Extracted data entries
--------------------
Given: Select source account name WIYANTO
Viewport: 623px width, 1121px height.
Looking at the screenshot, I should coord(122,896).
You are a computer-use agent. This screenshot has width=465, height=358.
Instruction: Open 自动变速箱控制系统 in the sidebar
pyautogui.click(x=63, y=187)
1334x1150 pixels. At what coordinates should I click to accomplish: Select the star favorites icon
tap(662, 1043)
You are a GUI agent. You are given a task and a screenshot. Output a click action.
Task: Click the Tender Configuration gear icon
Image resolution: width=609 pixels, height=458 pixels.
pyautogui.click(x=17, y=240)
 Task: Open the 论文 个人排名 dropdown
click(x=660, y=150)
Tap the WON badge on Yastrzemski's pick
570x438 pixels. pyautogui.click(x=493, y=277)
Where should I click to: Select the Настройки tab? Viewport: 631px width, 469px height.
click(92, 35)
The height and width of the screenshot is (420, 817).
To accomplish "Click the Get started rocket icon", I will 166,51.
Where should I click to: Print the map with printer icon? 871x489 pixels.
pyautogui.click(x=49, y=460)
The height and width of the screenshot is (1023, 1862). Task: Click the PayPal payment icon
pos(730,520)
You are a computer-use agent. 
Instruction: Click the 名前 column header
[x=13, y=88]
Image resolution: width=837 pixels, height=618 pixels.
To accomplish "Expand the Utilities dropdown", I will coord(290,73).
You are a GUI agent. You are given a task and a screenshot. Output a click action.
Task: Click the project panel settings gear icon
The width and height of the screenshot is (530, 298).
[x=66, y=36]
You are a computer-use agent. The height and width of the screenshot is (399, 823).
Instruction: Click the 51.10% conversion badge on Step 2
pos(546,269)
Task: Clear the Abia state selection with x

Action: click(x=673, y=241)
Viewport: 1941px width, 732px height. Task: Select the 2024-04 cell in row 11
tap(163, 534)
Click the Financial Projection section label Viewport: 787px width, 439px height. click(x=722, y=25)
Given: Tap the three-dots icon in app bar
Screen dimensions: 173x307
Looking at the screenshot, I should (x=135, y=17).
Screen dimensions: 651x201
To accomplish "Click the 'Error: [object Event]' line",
--------------------
EXERCISE BRIEF: Pull out each line of the items above that contains the string "badge", matching case exactly.

FINISHED ANSWER:
Tap the WON badge on Yastrzemski's pick
Instruction: Click the 51.10% conversion badge on Step 2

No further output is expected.